SZHMC v Minister for Immigration and Citizenship
[2007] FCA 730
•16 May 2007
FEDERAL COURT OF AUSTRALIA
SZHMC v Minister for Immigration and Citizenship [2007] FCA 730
Migration Act 1958 (Cth) ss 91R, 424A
SZHMC v MINISTER FOR IMMIGRATION AND CITIZENSHIP & REFUGEE REVIEW TRIBUNAL
NSD 458 OF 2007DOWNES J
16 MAY 2007
SYDNEY
IN THE FEDERAL COURT OF AUSTRALIA
NEW SOUTH WALES DISTRICT REGISTRY
NSD 458 OF 2007
ON APPEAL FROM THE FEDERAL MAGISTRATES COURT OF AUSTRALIA
BETWEEN:
SZHMC
AppellantAND:
MINISTER FOR IMMIGRATION AND CITIZENSHIP
First RespondentREFUGEE REVIEW TRIBUNAL
Second Respondent
JUDGE:
DOWNES J
DATE OF ORDER:
16 MAY 2007
WHERE MADE:
SYDNEY
THE COURT ORDERS:
1.The Refugee Review Tribunal is joined as a Second Respondent.
2.Appeal dismissed with costs.
Note: Settlement and entry of orders is dealt with in Order 36 of the Federal Court Rules.

----

== TASK ==
According to the court order above, what happened to the appeal?

== GIVEN MATERIAL ==
----

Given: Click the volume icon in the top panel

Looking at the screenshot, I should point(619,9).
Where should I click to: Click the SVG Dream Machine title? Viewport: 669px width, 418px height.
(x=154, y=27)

----

== THE RESULT ==
The appeal was dismissed with costs.